Assignment: Go to the line that contains "Instruction: Choose Windows" in the records below and repeat it, and each line after it, exactly through the end, omitting pictures.

Excerpts from a dataset:
========

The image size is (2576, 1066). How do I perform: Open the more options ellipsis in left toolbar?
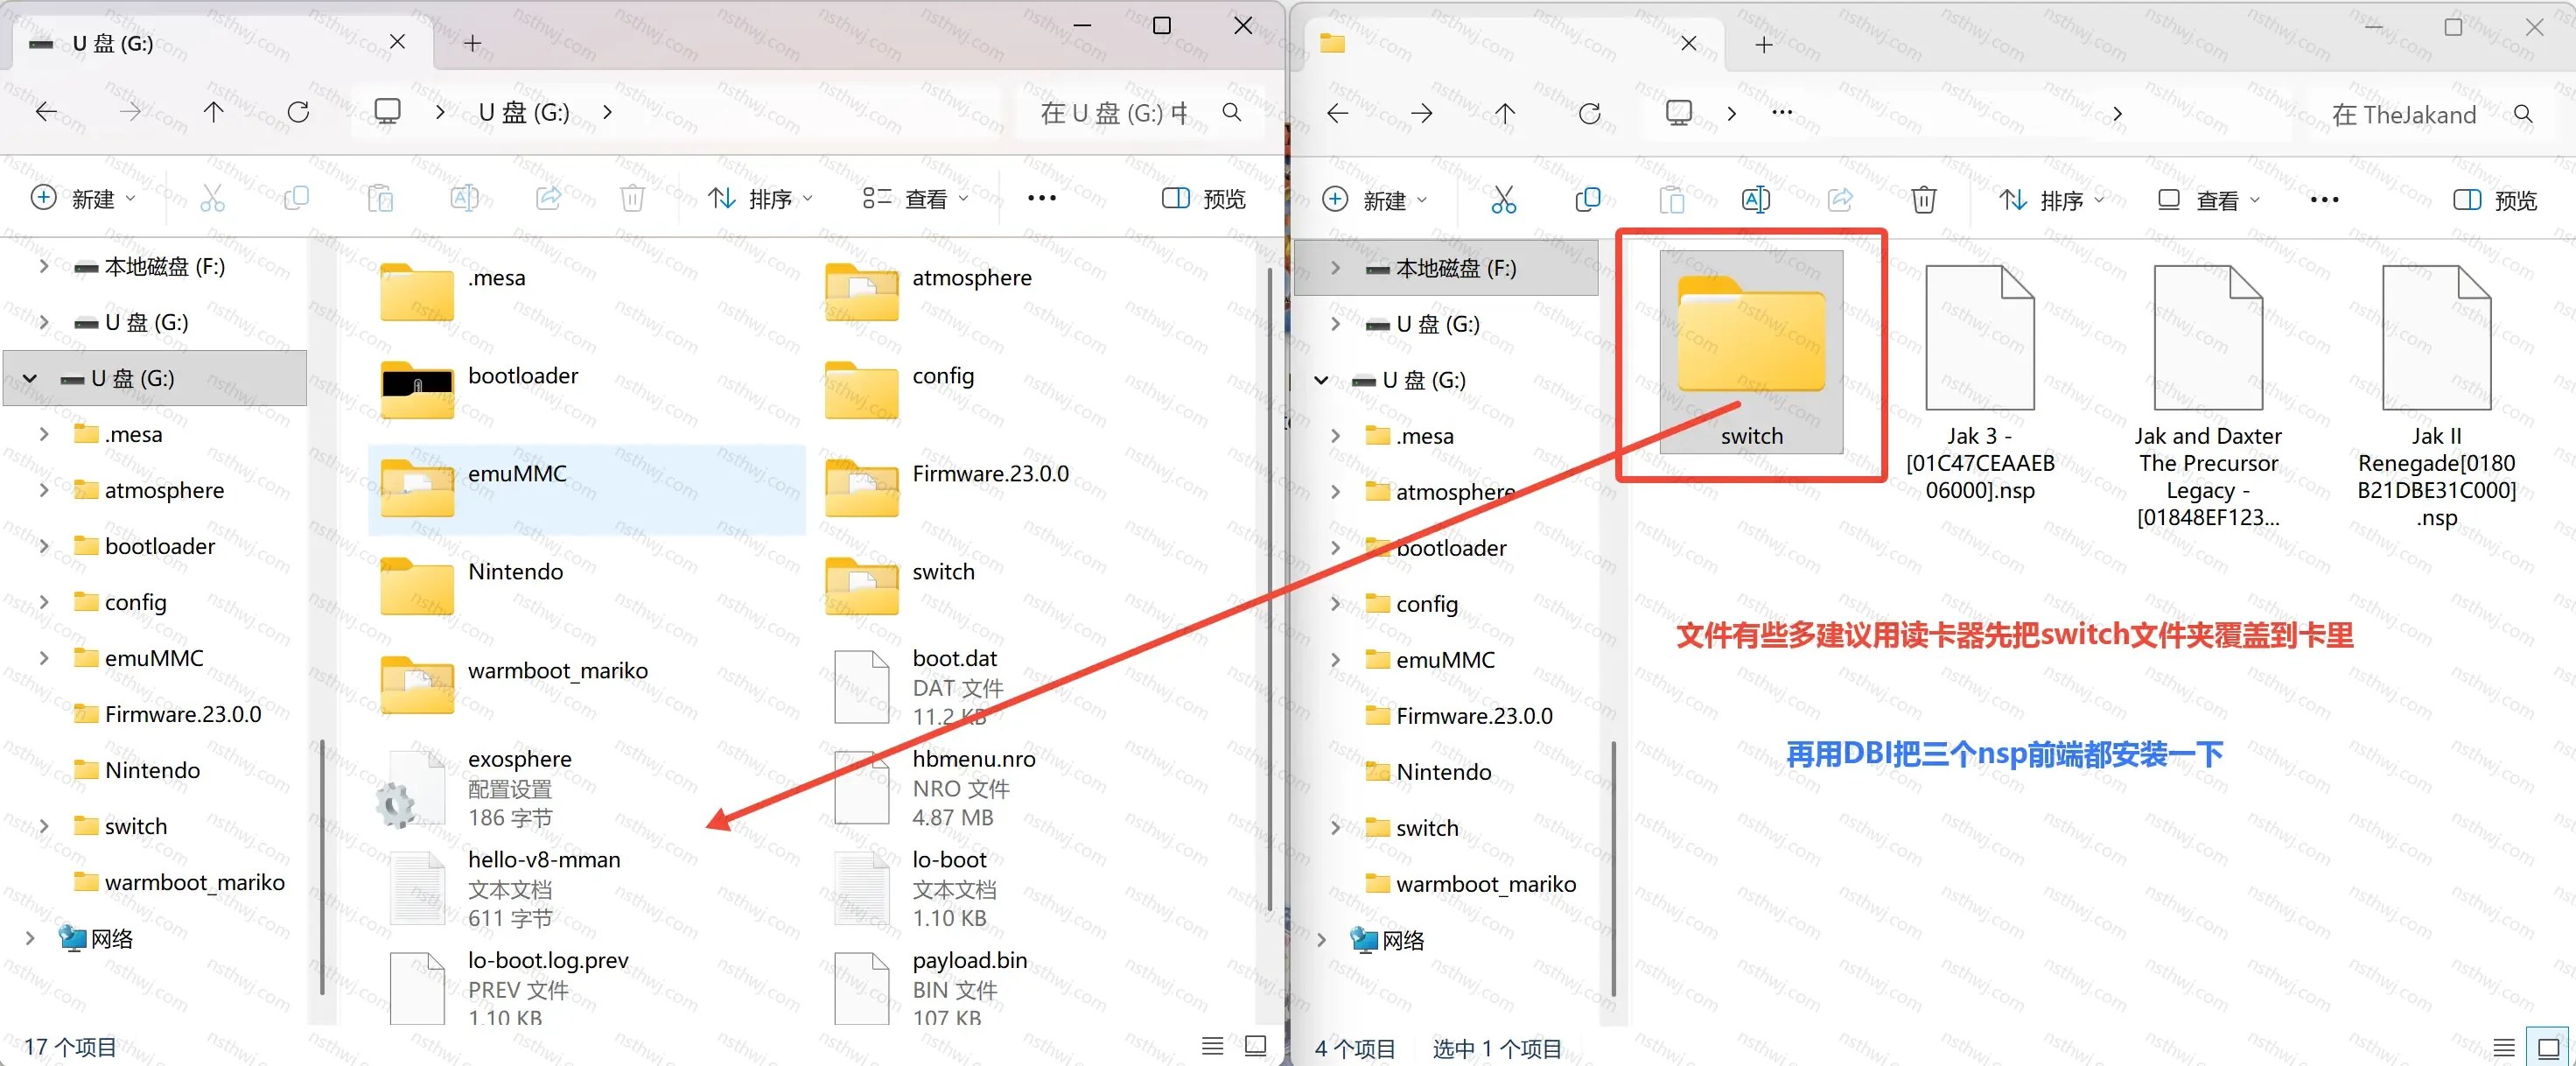[1041, 198]
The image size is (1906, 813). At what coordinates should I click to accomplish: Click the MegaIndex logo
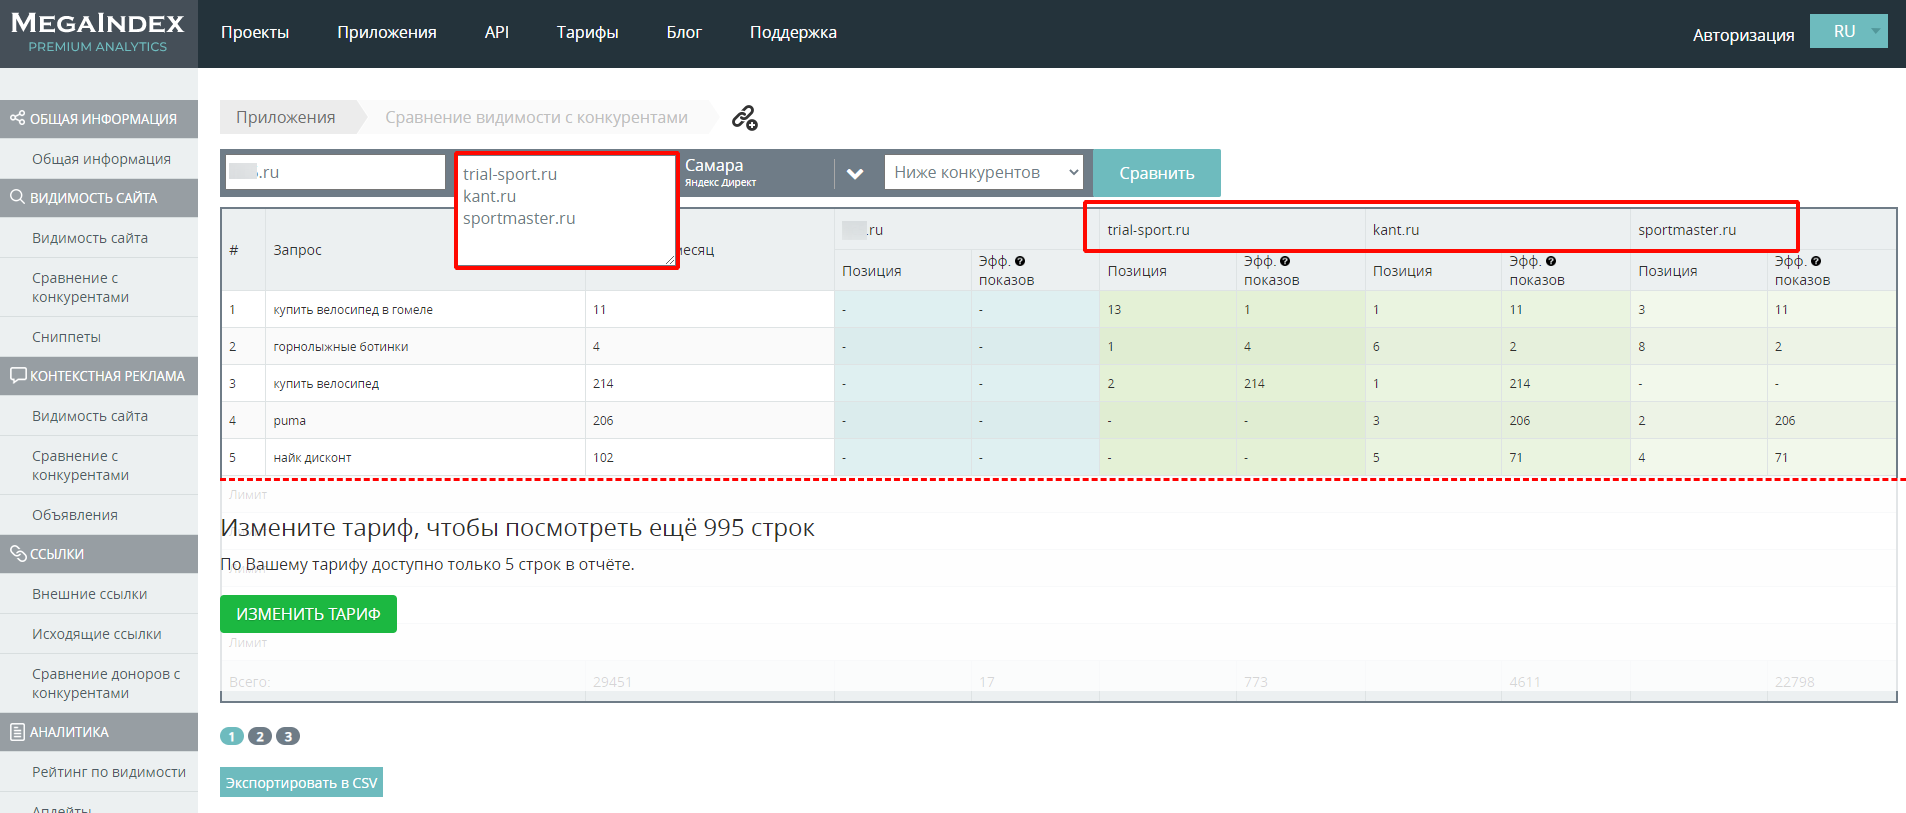tap(98, 32)
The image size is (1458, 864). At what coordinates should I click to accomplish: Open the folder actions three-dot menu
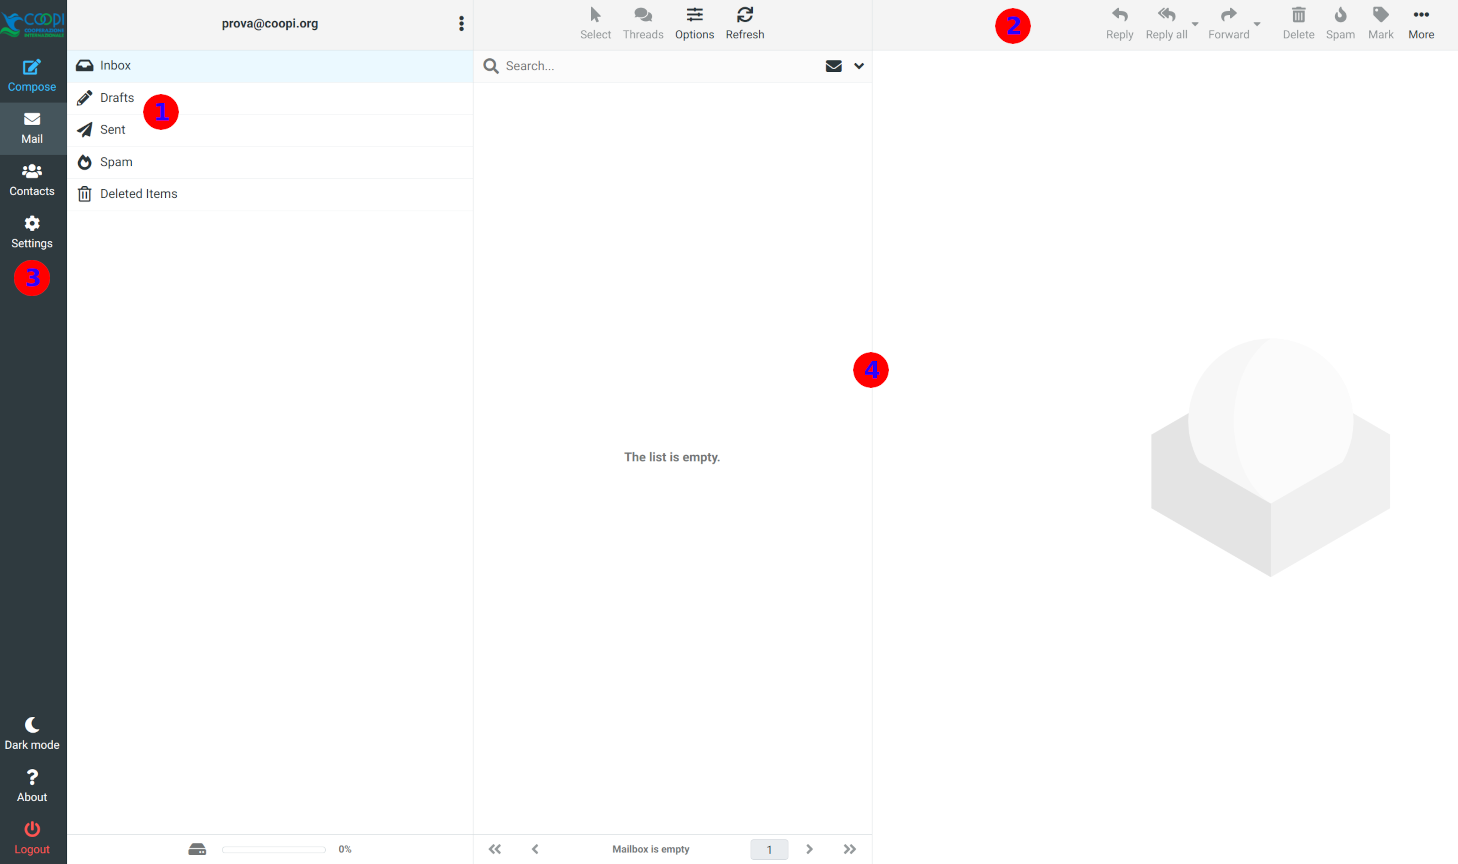[461, 24]
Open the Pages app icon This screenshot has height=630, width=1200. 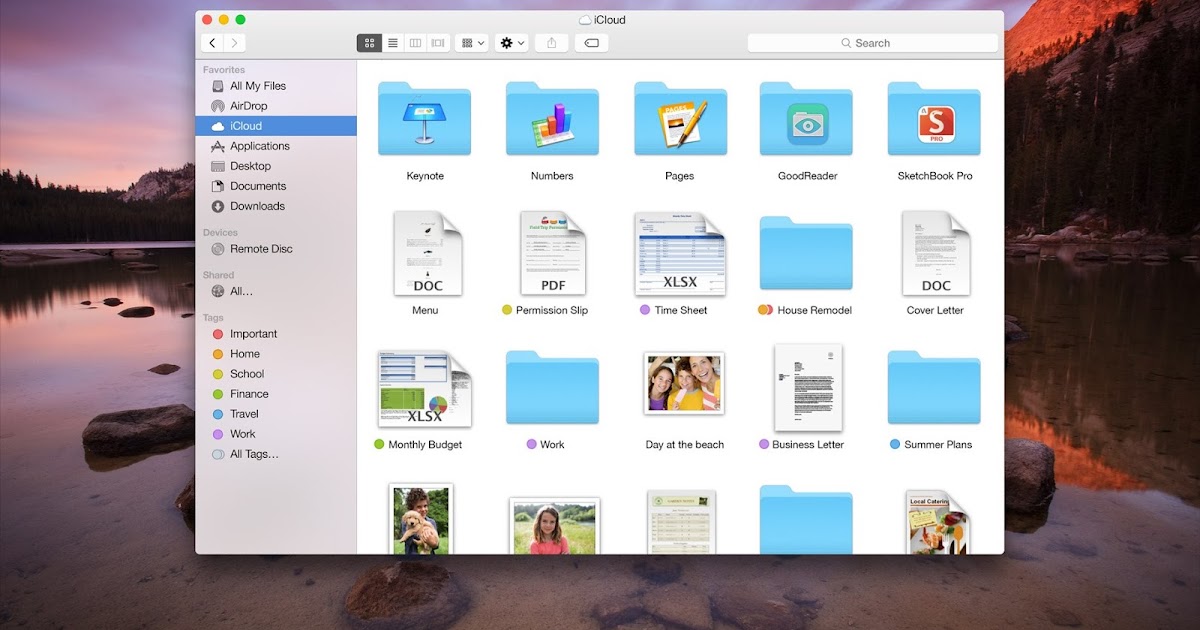click(679, 119)
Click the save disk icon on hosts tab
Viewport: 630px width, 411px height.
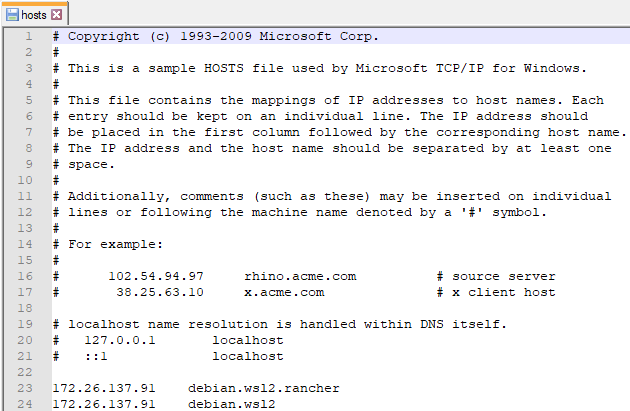click(12, 15)
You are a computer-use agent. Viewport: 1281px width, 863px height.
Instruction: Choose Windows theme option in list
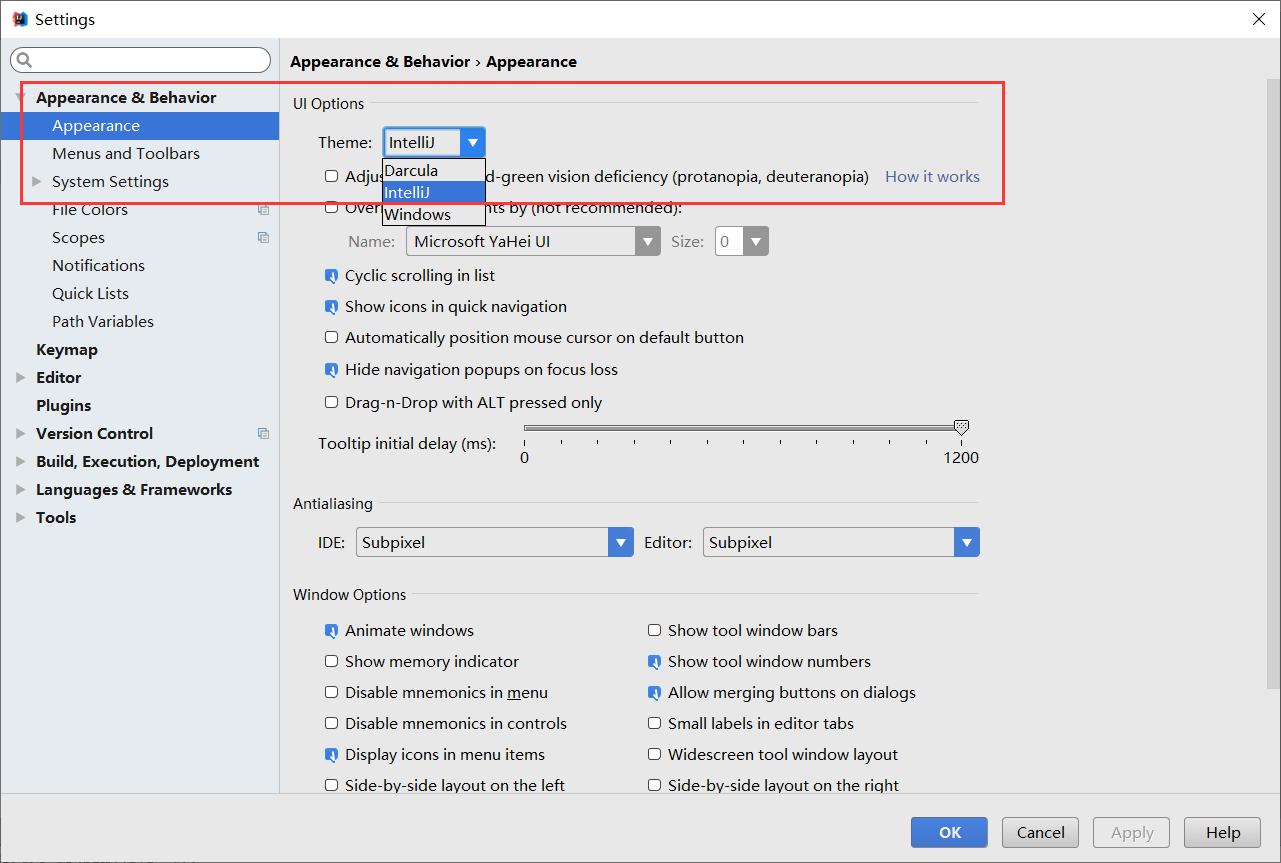point(418,214)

========

Answer to the exercise:
Instruction: Choose Windows theme option in list
point(418,214)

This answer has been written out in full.